● **EXTRACT**:
Liberation Route in Belgium and Luxembourg

After their success in France, the Anglo-American armies swept eastwards across Belgium and Luxembourg in a concerted push towards Germany.

The First US Army crossed the Belgian border on the morning of 2 September 1944, passing through the hamlet of Cendron before liberating the city of Mons the following morning. The British reached Brussels on 3 September and Antwerp the next day; the Americans liberated Liège on 7 and Luxembourg on 10 September. By the middle of the month, both countries were largely free of German troops.

Find out more about the Liberation of Belgium and Luxembourg

[rg_liberated_map]

Order in the USA or order in the UK and the rest of the world.

German occupation of Belgium

Belgium had been occupied for four years, ever since May 1940 when the German army invaded and encircled the Allied armies via a daring advance through the Ardennes. The official Belgian response to invasion was divided: Prime Minister Hubert Pierlot and his ministers wanted the king and government to move to France; King Léopold III wished to remain in Belgium. To the disgust of the Allies, the king surrendered to the Germans, prompting his ministers to head for France anyway. When France fell, an attempt at reconciliation by Pierlot was rejected by the king, who now viewed his prime minister as a traitor. Léopold hoped to negotiate with Hitler to achieve some form of autonomy for the country, but failed to do so and his status and influence declined as the occupation continued. Shortly before the liberation in June 1944, he was deported to Germany. Meanwhile, Pierlot and his ministers had formed a government-in-exile in London, but their distant relationship with their homeland made them less effective allies than the Poles or the Czechs. However, many Belgian soldiers and airmen fought as part of the British forces.

Running the country

Belgium was governed by a Wehrmacht military administration, presided over by SS-Gruppenführer Eggert Reeder. Most of the day-to-day running of the country was managed by existing Belgian authorities, with key positions in central and local government going to members of the right-wing Flemish nationalist group, the Vlaams Nationaal Verbond (VNV). Wallonia, the Francophone half of the country, also had its own fascist party, the Rexists. Both had paramilitary wings – the Flemish Legion and the Walloon Legion – which sent units to fight alongside the Germans against the Soviets.

Resistance to the Germans

Resistance to the Nazi occupiers was sporadic and disorganized, particularly in the early years. Activities increased with greater Nazi oppression and the realization, after the Normandy landings, that the Germans were likely to be defeated. The biggest resistance group was the Armée Secrète (AS), which had ties to the Pierlot government but remained loyal to Léopold III. They were responsible for acts of sabotage and, in connection with the Special Operations Executive (SOE) in London, were part of the organized escape lines for Allied airmen who had bailed out over Belgium. One great motivator for resistance was the German economic exploitation of the country, not just in terms of goods and raw materials, but in the Reich’s insatiable demand for labour. By 1943 more than 500,000 Belgians had been forced to work in Germany or France, and many people went into hiding to avoid deportation.

● **DATA PROVIDED**:
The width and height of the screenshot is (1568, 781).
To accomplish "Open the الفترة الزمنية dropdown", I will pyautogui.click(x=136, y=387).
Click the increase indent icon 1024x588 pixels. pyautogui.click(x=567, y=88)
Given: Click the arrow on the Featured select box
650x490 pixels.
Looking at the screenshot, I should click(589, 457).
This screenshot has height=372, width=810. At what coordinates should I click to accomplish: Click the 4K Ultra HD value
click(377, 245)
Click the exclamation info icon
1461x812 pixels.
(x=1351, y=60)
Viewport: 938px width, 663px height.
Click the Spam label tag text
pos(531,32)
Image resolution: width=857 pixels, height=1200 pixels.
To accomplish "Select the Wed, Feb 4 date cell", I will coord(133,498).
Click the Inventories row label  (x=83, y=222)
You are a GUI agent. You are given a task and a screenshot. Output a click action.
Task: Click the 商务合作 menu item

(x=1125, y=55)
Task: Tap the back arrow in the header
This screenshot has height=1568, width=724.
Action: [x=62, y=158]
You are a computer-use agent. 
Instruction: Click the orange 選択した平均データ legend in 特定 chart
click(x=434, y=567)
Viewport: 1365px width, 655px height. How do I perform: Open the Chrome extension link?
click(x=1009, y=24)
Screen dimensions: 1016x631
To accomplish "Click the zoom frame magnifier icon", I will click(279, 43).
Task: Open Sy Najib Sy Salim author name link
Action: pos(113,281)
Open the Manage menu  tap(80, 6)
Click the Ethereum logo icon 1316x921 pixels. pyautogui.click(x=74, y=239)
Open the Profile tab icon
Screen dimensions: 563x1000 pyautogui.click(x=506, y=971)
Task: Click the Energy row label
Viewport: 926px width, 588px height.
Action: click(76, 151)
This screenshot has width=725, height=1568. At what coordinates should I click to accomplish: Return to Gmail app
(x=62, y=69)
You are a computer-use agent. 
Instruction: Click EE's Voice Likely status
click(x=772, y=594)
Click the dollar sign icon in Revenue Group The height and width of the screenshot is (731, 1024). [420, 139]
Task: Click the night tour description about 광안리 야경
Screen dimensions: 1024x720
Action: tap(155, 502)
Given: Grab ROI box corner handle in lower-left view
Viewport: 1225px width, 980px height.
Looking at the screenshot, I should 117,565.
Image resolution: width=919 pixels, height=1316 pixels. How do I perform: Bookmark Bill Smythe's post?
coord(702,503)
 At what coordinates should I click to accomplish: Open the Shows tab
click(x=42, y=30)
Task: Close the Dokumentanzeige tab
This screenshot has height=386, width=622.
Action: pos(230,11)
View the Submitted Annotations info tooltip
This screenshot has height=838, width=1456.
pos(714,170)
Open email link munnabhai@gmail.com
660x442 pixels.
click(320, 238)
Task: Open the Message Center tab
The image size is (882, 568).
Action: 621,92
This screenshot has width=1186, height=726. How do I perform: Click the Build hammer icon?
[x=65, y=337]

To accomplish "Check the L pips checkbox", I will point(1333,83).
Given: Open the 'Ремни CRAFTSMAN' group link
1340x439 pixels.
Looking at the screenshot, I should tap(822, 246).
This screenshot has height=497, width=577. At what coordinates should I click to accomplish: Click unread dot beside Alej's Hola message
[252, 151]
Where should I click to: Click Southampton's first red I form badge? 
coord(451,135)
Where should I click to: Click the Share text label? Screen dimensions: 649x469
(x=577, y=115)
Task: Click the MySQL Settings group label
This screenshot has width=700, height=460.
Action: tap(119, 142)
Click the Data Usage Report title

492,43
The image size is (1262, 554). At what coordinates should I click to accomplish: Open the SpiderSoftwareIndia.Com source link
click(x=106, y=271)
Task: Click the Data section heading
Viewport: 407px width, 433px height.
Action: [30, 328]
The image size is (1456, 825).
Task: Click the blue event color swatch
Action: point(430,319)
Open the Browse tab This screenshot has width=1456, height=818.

● **ACTIONS TO TAKE**:
a. Name every person the Belgium and Luxembourg liberation text mentions by name.
b. Update the records from the line containing "Click the Ethereum" down to the line containing "Looking at the screenshot, I should 117,565.": change "Task" to "Goal" and leave everything else unchanged. Give only those lines.

● **PER-TASK ANSWERS**:
a. Hubert Pierlot, King Léopold III, Hitler, Eggert Reeder

b.
Click the Ethereum logo icon 1316x921 pixels. pyautogui.click(x=74, y=239)
Open the Profile tab icon
Screen dimensions: 563x1000 pyautogui.click(x=506, y=971)
Goal: Click the Energy row label
Viewport: 926px width, 588px height.
Action: click(76, 151)
This screenshot has width=725, height=1568. At what coordinates should I click to accomplish: Return to Gmail app
(x=62, y=69)
You are a computer-use agent. 
Instruction: Click EE's Voice Likely status
click(x=772, y=594)
Click the dollar sign icon in Revenue Group The height and width of the screenshot is (731, 1024). [420, 139]
Goal: Click the night tour description about 광안리 야경
Screen dimensions: 1024x720
Action: tap(155, 502)
Given: Grab ROI box corner handle in lower-left view
Viewport: 1225px width, 980px height.
Looking at the screenshot, I should 117,565.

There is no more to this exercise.